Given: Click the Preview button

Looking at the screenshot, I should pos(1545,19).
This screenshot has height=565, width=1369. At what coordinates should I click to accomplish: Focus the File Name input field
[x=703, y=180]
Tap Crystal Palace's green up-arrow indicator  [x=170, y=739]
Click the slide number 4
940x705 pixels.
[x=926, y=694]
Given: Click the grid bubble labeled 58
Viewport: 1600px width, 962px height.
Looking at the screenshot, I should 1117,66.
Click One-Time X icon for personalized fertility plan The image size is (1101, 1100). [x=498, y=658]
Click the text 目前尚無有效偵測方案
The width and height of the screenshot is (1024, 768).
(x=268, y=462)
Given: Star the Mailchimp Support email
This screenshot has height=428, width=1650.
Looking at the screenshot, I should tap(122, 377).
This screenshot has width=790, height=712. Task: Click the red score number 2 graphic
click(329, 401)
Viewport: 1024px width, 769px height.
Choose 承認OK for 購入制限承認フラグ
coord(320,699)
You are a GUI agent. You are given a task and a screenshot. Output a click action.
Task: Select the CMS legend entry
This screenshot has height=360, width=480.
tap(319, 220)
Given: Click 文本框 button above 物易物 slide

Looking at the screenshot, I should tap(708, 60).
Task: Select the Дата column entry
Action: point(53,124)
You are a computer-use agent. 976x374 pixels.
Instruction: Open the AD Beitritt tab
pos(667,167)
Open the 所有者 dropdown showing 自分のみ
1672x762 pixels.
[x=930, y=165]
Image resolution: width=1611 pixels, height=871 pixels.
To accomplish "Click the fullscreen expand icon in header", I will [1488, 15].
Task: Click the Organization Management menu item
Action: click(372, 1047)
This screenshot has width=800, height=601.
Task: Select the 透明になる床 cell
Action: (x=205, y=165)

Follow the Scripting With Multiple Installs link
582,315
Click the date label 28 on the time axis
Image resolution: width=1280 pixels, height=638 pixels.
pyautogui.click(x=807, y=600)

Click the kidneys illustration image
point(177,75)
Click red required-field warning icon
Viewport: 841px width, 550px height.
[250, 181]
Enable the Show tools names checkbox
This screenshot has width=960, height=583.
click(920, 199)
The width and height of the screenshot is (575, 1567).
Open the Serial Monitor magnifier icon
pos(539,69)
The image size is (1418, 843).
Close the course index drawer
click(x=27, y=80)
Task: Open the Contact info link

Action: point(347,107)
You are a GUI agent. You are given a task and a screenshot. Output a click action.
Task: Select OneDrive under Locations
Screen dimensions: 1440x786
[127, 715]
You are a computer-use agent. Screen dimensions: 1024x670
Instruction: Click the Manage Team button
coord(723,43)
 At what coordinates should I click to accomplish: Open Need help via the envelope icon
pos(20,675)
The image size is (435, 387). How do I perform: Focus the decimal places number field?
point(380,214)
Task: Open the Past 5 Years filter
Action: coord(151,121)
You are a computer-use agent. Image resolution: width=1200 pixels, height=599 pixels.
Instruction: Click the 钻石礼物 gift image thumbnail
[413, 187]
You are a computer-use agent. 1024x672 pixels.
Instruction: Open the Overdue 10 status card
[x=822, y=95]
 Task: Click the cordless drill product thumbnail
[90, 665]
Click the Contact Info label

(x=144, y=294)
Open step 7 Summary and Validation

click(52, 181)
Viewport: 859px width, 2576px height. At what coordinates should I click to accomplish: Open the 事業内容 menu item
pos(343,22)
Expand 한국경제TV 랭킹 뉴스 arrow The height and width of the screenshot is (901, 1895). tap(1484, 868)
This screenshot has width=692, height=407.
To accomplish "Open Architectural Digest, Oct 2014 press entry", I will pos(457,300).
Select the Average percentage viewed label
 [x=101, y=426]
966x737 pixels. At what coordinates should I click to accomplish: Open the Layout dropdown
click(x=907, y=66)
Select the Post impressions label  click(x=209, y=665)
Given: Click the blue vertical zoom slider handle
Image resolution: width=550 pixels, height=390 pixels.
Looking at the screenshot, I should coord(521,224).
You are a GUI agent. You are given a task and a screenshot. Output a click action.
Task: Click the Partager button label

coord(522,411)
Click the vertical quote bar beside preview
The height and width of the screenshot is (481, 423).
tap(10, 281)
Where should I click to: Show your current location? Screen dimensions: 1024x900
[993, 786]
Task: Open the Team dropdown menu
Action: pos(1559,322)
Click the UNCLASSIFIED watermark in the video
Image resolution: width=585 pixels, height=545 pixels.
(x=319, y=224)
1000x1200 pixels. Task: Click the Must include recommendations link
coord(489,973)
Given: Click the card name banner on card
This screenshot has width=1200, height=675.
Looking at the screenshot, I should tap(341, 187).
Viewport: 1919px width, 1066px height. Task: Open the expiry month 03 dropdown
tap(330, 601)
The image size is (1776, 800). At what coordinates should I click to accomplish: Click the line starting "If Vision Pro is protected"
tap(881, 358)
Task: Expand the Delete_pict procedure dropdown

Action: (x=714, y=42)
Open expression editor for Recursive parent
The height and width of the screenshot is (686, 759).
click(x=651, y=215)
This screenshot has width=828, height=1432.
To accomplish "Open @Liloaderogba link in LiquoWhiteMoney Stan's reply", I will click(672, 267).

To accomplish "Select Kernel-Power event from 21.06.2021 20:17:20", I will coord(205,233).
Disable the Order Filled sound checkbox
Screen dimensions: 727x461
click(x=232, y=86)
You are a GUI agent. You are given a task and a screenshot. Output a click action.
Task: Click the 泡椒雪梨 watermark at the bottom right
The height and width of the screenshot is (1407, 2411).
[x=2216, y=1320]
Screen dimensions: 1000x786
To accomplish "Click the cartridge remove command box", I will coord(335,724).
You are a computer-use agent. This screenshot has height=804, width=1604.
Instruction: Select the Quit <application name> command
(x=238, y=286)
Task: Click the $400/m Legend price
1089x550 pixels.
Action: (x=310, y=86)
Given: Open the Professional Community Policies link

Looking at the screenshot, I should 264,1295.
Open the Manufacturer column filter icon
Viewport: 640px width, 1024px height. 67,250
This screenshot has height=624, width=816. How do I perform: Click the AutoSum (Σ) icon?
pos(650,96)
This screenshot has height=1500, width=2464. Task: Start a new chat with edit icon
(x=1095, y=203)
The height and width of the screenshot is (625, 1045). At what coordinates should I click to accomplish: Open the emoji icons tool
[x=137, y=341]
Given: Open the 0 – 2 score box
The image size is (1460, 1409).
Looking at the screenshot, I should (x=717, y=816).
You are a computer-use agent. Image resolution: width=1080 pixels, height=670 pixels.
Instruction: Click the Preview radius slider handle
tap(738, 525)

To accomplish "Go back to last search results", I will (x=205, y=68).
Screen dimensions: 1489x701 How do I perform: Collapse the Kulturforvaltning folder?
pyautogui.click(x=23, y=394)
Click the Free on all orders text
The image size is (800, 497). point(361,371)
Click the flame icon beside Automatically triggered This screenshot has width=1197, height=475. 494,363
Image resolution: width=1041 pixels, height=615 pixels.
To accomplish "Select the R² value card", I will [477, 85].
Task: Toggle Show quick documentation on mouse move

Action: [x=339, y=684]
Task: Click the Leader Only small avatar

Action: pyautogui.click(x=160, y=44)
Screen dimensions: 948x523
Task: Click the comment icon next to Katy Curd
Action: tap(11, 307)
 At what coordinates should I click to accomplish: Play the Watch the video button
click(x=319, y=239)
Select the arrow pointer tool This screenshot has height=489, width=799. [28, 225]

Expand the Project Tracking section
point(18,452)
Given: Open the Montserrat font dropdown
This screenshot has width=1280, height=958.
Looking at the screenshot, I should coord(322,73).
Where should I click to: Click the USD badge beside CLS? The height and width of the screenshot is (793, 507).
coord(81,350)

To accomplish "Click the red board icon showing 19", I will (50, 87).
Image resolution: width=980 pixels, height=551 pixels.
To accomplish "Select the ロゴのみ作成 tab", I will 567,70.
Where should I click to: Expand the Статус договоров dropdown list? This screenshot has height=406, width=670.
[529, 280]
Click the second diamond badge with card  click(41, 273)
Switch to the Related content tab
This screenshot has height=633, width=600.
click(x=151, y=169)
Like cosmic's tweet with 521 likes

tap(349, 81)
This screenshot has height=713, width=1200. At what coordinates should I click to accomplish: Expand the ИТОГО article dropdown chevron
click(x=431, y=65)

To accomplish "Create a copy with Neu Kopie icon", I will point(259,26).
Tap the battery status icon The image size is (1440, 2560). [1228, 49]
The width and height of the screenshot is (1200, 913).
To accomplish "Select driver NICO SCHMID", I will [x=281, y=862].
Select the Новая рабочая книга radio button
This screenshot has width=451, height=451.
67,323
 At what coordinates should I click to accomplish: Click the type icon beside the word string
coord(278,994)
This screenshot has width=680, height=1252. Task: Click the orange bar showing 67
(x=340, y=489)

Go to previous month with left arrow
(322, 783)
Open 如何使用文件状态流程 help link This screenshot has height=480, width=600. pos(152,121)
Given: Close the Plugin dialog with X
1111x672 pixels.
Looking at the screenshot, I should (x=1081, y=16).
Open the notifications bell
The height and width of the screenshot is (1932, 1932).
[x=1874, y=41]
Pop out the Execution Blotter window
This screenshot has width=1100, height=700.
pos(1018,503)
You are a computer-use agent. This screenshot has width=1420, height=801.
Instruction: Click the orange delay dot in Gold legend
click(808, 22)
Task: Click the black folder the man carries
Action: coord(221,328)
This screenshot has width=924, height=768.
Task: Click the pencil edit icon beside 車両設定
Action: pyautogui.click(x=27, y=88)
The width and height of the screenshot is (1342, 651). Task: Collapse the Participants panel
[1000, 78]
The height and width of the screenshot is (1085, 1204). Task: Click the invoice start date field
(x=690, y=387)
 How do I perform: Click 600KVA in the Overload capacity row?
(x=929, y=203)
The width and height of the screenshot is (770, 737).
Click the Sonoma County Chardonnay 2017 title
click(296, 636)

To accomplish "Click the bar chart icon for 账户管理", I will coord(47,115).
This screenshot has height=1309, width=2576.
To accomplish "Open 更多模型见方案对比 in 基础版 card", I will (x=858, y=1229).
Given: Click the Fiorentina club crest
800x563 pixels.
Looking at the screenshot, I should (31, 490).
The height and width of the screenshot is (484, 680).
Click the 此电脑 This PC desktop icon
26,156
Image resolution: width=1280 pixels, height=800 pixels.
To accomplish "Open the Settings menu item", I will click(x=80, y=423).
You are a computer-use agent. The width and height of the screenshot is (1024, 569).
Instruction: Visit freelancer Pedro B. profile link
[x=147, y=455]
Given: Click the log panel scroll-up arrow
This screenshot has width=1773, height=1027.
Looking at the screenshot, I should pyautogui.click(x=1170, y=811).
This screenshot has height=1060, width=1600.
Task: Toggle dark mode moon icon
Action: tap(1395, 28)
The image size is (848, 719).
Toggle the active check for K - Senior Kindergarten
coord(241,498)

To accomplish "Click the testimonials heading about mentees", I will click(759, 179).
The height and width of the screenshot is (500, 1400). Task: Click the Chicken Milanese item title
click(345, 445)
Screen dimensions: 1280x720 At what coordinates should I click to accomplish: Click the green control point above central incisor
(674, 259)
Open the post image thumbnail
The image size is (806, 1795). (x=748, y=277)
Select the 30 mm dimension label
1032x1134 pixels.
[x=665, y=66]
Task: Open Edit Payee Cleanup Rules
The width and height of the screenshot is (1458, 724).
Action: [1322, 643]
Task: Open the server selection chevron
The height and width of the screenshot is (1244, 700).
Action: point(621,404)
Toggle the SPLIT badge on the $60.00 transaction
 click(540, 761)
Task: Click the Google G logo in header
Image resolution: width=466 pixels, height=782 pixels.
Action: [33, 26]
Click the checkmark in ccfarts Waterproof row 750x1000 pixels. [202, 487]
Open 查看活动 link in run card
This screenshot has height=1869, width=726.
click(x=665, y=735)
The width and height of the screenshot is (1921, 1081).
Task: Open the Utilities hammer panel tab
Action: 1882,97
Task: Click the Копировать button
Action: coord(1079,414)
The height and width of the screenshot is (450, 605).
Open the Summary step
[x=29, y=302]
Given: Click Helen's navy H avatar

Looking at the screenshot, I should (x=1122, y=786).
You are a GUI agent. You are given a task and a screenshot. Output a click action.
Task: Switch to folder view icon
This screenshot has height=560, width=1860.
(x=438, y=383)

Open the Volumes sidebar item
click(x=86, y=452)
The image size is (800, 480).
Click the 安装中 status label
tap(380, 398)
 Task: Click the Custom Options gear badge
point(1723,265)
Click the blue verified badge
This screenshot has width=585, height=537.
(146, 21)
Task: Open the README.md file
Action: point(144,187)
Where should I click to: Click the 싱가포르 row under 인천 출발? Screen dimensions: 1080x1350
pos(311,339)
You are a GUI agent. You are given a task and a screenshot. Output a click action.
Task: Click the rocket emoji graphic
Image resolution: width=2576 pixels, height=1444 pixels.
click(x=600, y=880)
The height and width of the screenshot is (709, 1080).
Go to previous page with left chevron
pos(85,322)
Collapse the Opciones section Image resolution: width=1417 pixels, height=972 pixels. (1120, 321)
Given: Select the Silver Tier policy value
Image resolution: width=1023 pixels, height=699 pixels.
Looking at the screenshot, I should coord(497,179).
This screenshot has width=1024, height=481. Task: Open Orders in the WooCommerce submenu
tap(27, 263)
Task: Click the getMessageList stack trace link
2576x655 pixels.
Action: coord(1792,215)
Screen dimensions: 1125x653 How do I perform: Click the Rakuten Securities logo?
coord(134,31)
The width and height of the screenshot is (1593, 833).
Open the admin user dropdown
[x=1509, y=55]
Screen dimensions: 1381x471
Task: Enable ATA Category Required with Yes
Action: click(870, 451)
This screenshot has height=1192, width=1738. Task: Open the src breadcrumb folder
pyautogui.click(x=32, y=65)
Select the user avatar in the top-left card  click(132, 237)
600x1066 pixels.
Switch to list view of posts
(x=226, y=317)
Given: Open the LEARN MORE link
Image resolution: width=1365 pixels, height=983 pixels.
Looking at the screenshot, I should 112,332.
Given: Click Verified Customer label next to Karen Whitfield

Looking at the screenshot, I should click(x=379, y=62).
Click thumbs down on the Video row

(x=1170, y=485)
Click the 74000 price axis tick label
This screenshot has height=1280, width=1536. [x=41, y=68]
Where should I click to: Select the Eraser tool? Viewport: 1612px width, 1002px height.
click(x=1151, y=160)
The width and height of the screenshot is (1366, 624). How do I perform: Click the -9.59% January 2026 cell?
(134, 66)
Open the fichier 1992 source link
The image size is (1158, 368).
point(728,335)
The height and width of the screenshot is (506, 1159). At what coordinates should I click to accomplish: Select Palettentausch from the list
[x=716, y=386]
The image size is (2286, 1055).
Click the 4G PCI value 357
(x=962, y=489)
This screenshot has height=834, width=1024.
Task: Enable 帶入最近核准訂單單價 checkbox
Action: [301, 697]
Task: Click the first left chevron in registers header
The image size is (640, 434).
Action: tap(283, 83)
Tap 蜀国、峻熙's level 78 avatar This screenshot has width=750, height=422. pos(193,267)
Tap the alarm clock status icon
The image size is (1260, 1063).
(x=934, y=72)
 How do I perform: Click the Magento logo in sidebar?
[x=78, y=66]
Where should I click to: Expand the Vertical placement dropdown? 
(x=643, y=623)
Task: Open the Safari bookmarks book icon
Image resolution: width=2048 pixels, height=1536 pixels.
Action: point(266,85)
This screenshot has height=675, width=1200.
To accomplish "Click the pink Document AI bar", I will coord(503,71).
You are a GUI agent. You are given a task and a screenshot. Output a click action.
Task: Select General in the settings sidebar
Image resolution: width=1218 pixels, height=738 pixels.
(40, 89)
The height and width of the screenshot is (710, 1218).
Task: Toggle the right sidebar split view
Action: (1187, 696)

━━━━━━

**TASK DIRECTIONS:** Give the lines again, exactly as they stand, from the beginning of the data through the line with "Given: Click the grid bubble labeled 58".

**EXERCISE OUTPUT:**
Given: Click the Preview button

Looking at the screenshot, I should pos(1545,19).
This screenshot has height=565, width=1369. At what coordinates should I click to accomplish: Focus the File Name input field
[x=703, y=180]
Tap Crystal Palace's green up-arrow indicator  [x=170, y=739]
Click the slide number 4
940x705 pixels.
[x=926, y=694]
Given: Click the grid bubble labeled 58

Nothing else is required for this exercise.